DESCRIPTION OF THE TASK: Convert the data below, from its first line through the line containing "click(256, 240)", into a Markdown table with the columns Row and Text, where Row holds a running number and Text holds the line. Omit blank lines.

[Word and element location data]
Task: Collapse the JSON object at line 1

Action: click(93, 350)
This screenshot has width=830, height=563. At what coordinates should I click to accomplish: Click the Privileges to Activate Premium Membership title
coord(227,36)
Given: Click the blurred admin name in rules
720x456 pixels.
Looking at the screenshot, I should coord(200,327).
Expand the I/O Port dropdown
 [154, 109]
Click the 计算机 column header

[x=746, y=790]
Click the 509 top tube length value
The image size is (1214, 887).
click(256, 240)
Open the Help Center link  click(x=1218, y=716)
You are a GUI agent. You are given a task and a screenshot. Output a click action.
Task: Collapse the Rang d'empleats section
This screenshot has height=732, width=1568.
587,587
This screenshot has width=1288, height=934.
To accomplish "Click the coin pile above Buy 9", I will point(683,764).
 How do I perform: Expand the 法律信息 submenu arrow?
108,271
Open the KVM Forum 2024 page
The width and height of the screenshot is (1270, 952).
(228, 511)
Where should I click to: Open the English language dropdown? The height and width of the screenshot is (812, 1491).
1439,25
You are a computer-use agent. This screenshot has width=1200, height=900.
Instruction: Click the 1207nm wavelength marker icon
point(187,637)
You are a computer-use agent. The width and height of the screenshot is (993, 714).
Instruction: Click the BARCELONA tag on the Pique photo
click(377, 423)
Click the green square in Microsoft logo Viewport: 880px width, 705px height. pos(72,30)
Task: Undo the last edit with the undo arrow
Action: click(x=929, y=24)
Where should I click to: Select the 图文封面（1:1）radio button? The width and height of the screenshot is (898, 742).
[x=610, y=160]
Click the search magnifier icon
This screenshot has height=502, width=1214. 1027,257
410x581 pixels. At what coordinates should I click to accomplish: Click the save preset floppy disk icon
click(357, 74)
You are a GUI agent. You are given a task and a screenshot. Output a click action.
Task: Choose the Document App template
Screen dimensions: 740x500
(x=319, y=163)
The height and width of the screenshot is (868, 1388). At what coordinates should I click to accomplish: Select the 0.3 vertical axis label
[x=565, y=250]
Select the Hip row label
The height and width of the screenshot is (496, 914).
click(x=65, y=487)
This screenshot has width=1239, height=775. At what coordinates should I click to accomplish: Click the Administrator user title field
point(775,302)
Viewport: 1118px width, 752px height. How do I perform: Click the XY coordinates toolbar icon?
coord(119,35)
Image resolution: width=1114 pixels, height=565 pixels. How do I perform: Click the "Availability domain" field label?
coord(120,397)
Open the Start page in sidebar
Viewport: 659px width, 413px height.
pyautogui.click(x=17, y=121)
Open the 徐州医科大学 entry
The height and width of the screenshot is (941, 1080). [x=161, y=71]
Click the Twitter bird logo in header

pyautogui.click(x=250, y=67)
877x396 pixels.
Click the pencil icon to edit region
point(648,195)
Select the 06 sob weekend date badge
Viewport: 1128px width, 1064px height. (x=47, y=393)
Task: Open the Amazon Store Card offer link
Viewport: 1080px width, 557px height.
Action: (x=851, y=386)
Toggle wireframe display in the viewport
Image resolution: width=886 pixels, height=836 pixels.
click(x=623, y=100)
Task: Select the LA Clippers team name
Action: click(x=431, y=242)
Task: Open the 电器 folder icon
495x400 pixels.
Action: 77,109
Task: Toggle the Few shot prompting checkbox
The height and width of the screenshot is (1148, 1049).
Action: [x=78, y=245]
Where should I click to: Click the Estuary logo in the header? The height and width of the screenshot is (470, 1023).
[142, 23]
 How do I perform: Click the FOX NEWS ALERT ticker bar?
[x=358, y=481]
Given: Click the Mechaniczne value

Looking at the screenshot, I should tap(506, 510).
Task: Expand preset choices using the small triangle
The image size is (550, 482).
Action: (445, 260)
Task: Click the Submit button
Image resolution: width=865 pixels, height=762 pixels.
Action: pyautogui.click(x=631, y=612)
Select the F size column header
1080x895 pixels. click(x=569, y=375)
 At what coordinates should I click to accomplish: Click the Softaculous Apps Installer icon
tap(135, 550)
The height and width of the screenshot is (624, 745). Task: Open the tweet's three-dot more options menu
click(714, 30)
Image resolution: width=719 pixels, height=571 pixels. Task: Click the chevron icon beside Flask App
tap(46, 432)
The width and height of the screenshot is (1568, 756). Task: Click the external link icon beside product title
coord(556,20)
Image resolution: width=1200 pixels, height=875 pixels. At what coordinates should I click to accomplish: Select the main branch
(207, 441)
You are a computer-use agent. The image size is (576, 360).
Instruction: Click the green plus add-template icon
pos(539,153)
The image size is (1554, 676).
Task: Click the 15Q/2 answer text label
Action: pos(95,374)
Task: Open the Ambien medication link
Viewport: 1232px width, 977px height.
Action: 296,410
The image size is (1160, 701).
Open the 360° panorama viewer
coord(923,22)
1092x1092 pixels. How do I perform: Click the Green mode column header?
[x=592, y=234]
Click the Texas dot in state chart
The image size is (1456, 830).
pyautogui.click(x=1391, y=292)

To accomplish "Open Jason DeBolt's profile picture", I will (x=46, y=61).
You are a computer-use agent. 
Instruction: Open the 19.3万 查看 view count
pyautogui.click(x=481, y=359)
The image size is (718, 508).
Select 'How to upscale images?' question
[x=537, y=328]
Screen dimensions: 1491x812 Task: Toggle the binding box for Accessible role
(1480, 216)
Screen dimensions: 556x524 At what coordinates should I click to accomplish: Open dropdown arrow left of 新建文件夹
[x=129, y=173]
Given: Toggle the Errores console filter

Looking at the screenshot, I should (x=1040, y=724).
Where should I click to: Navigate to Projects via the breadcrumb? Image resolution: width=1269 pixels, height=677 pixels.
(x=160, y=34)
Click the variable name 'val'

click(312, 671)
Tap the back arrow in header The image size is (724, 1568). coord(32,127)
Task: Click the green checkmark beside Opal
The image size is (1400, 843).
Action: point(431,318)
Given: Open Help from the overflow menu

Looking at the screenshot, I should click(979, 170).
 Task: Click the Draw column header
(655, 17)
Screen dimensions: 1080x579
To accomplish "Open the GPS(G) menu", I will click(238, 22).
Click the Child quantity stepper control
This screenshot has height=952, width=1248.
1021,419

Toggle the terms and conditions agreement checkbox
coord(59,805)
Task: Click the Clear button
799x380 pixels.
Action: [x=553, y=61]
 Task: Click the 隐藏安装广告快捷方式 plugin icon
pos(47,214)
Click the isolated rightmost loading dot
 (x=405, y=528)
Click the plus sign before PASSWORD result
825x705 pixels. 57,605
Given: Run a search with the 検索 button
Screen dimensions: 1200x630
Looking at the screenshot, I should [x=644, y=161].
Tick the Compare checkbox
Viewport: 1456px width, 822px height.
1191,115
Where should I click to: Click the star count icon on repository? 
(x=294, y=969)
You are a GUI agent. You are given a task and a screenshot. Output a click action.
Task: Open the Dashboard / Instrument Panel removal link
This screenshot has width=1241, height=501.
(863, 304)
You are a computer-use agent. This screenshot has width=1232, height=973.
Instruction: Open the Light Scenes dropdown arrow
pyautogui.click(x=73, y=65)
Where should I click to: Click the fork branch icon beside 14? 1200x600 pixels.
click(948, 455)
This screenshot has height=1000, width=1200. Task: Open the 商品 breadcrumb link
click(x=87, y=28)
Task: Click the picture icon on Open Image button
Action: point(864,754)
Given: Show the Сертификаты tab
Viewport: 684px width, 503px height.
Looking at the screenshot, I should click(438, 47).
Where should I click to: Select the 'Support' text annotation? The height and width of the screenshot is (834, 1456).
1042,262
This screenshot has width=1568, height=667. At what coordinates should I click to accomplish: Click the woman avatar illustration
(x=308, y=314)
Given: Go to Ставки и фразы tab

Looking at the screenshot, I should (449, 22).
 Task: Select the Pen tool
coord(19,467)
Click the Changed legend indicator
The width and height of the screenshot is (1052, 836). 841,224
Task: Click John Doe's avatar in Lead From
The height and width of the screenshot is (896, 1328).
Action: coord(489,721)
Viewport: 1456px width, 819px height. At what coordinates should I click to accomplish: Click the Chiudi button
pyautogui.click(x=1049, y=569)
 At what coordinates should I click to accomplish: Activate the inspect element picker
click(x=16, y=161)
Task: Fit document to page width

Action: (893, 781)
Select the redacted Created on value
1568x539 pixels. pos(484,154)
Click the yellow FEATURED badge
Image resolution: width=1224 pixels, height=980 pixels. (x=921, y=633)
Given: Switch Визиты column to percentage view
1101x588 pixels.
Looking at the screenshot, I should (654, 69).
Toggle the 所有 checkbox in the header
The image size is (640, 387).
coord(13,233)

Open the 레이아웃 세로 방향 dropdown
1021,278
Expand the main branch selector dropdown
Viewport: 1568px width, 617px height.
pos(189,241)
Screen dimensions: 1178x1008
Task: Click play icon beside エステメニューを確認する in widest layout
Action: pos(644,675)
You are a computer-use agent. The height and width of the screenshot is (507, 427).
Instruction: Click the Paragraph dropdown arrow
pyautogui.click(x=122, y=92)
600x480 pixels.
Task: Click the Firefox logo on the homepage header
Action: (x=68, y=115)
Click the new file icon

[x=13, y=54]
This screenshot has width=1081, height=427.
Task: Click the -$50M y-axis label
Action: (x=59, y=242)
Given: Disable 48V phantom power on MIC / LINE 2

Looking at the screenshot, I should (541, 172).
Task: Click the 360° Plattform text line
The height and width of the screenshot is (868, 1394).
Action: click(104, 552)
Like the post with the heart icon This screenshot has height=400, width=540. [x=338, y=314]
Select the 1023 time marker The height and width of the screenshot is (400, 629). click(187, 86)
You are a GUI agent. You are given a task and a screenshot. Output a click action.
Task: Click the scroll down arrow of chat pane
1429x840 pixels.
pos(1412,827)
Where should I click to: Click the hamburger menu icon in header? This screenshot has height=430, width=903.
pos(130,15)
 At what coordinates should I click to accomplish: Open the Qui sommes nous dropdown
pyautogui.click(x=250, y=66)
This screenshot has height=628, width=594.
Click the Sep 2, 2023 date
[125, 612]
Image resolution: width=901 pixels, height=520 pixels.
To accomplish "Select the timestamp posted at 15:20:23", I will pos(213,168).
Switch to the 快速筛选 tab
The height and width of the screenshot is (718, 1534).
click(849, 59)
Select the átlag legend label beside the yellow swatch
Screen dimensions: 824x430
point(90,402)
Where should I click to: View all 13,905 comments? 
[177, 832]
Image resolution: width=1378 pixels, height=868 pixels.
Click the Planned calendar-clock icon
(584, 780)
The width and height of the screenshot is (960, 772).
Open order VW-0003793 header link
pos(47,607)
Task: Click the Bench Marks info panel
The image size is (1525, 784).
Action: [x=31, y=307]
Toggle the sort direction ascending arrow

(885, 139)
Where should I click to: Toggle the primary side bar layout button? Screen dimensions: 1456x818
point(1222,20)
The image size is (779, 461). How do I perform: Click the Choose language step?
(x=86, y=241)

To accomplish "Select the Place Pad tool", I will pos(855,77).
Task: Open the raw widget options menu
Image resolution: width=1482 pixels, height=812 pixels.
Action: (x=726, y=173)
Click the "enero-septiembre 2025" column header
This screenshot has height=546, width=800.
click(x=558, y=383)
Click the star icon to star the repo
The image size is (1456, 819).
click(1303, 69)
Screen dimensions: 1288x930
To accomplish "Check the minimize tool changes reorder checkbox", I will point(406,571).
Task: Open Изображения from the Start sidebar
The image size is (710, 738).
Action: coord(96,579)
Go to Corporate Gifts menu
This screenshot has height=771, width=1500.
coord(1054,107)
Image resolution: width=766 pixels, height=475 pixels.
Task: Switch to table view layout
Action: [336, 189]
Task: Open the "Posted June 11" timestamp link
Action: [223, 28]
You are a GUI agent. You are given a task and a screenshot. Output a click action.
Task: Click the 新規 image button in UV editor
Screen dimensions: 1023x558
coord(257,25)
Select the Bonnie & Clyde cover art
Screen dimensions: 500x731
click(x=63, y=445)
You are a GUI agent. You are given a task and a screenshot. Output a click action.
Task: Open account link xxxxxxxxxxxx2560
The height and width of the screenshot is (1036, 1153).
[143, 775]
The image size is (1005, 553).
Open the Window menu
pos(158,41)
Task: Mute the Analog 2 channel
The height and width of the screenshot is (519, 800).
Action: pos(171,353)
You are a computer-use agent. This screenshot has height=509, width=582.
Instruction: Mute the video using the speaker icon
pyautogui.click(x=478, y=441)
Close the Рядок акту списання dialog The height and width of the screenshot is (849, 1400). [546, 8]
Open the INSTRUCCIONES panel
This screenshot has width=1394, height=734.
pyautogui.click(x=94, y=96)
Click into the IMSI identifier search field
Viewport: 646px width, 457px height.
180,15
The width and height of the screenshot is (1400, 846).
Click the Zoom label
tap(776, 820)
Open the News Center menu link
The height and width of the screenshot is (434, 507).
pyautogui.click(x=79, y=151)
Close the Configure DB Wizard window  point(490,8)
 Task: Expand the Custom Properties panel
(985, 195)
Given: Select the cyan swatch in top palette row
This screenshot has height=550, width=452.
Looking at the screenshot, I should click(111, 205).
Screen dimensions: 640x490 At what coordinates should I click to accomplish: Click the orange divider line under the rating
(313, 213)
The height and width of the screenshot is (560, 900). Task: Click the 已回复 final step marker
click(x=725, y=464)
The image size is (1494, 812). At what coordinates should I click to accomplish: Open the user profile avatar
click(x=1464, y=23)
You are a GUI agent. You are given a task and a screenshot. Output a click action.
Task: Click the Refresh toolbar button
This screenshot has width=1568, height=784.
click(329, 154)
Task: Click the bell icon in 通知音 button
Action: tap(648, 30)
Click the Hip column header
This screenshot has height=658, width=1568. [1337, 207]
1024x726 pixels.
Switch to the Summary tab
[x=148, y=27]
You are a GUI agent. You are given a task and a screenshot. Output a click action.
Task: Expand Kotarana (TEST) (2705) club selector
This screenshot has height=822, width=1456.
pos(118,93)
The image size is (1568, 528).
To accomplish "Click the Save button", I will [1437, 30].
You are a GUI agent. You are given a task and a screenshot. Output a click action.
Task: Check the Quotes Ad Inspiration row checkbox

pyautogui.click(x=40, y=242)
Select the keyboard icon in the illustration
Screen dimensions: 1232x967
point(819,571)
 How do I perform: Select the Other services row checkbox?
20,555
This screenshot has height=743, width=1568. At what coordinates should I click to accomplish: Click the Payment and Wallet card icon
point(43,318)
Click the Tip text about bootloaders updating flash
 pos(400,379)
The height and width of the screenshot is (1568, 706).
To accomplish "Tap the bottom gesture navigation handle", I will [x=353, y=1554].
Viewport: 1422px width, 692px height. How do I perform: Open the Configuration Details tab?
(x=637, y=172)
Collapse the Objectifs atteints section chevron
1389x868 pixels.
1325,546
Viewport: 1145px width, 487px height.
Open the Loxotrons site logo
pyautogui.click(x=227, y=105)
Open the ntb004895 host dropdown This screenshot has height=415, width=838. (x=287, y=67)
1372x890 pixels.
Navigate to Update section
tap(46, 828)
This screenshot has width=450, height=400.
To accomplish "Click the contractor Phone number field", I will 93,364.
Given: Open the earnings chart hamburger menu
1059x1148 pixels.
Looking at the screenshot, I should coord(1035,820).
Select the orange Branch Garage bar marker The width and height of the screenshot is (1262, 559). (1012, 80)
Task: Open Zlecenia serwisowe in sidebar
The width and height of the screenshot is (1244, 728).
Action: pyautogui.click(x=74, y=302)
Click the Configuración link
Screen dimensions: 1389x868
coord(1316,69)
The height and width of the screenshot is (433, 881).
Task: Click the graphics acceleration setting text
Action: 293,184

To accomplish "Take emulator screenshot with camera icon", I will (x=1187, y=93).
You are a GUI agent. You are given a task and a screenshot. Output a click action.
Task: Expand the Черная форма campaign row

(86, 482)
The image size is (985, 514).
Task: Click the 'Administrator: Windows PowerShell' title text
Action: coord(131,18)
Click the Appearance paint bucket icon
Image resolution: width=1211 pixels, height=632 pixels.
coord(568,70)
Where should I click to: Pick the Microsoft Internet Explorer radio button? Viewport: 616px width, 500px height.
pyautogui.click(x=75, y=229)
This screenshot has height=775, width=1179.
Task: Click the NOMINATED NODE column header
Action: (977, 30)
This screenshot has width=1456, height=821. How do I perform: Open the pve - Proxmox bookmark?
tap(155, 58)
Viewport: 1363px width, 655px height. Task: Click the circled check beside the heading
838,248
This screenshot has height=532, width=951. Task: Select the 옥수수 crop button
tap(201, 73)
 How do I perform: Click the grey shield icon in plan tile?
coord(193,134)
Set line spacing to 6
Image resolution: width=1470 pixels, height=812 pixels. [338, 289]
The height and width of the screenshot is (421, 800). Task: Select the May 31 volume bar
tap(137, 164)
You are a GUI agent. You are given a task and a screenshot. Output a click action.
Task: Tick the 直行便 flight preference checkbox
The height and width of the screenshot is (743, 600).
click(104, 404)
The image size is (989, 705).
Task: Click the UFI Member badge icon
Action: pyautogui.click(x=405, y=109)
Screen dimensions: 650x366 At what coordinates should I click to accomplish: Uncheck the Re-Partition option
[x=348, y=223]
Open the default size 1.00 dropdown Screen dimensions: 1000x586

REPLY:
| Row | Text |
|---|---|
| 1 | Task: Collapse the JSON object at line 1 |
| 2 | Action: click(93, 350) |
| 3 | This screenshot has width=830, height=563. At what coordinates should I click to accomplish: Click the Privileges to Activate Premium Membership title |
| 4 | coord(227,36) |
| 5 | Given: Click the blurred admin name in rules |
| 6 | 720x456 pixels. |
| 7 | Looking at the screenshot, I should coord(200,327). |
| 8 | Expand the I/O Port dropdown |
| 9 |  [154, 109] |
| 10 | Click the 计算机 column header |
| 11 | [x=746, y=790] |
| 12 | Click the 509 top tube length value |
| 13 | The image size is (1214, 887). |
| 14 | click(256, 240) |